CyberNews has reached out to Google regarding the disastrous breach and received nothing in reply. This isn’t entirely surprising, but it is disheartening – as is the fact that nine of the fourteen affected apps are still leaking data!

What’s also worrying is that because Firebase is a cross-platform, iOS apps that utilize the tool could also be suffering from similar misconfiguration.

 

There is, unfortunately, little that users themselves can do. The app developers have plugged up their leaking databases after CyberNews alerted them to the issue, though this sort of retrospective action isn’t going to cut it in the long run. Developers need to be proactive during the coding process of their projects, and ensure that privacy and security are prioritized from day one, with adequate controls and processes, and particular attention to correctly configuring databases that safeguard user data.

All too often, however, these security considerations are neglected in favor of speeding up the development process.

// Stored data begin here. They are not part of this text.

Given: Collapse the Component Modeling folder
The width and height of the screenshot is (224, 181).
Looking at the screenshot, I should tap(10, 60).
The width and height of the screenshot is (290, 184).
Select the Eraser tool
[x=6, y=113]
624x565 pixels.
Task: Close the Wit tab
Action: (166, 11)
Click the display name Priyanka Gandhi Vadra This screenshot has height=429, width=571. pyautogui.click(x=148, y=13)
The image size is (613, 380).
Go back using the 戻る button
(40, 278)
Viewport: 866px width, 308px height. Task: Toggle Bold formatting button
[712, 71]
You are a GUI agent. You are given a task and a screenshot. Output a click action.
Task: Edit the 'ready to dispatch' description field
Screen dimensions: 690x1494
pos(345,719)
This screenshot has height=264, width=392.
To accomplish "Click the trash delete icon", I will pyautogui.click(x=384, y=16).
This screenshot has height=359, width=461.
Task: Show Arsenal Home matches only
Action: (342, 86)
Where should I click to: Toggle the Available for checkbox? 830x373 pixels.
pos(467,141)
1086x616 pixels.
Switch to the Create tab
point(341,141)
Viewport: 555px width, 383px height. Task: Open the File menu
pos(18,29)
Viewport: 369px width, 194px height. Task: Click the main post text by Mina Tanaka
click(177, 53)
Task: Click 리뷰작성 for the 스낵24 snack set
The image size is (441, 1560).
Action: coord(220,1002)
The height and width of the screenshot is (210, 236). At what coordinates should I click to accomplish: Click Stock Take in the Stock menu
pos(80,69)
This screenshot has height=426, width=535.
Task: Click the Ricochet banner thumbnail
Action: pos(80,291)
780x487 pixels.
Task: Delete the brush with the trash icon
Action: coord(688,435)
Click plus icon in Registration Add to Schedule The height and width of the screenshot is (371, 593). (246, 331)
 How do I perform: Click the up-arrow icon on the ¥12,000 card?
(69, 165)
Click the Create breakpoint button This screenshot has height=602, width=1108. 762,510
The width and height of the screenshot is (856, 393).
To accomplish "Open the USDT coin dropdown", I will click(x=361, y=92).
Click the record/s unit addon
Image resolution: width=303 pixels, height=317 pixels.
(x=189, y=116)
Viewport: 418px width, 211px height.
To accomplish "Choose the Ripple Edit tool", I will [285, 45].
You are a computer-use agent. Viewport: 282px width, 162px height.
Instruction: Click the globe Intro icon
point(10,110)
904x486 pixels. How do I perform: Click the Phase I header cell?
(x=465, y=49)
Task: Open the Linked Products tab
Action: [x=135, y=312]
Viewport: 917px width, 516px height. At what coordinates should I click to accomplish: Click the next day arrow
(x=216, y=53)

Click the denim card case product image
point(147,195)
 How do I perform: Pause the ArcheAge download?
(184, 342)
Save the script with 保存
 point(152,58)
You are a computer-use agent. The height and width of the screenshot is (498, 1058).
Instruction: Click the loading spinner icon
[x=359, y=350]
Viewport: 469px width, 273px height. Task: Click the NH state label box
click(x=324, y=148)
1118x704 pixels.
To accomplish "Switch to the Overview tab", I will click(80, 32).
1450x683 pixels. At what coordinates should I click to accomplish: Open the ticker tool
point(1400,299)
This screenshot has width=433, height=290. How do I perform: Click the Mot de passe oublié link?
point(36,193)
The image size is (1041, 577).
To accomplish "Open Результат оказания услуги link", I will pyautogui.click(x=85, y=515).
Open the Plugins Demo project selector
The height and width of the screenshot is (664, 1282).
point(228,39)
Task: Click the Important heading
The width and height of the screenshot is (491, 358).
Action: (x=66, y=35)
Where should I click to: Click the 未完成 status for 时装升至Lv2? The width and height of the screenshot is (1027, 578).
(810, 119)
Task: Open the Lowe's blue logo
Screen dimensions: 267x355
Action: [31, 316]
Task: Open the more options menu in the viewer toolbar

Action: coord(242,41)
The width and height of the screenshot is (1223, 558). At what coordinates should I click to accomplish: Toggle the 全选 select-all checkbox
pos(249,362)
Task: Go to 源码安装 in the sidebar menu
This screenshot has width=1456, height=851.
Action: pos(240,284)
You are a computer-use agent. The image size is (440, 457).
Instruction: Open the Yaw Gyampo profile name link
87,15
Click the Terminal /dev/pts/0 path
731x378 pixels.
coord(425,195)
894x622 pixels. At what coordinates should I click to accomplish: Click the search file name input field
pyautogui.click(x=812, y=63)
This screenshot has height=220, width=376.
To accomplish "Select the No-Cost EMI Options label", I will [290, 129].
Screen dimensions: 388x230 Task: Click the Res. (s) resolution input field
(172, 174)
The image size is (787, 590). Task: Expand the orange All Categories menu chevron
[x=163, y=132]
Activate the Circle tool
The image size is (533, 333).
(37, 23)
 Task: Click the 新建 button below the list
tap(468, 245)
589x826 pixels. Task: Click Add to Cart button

It’s shocking to think that the privacy of millions of Android users has been put at risk for the sake of potentially cutting a few corners – it’s an attitude to digital security that’s as dangerous as it is naïve. Unfortunately, it’s not the first time that the App Store has been blighted by misconfigured third-party services and lackluster controls.

In May 2021, cybersecurity firm Check Point Research reported that 23 Android apps were leaking sensitive data, like passwords, images, and chat logs. More than 100 million users were potentially affected, and they, just like today’s victims, could do little more than wait for developers to plug the leaks… and start taking consumer security seriously.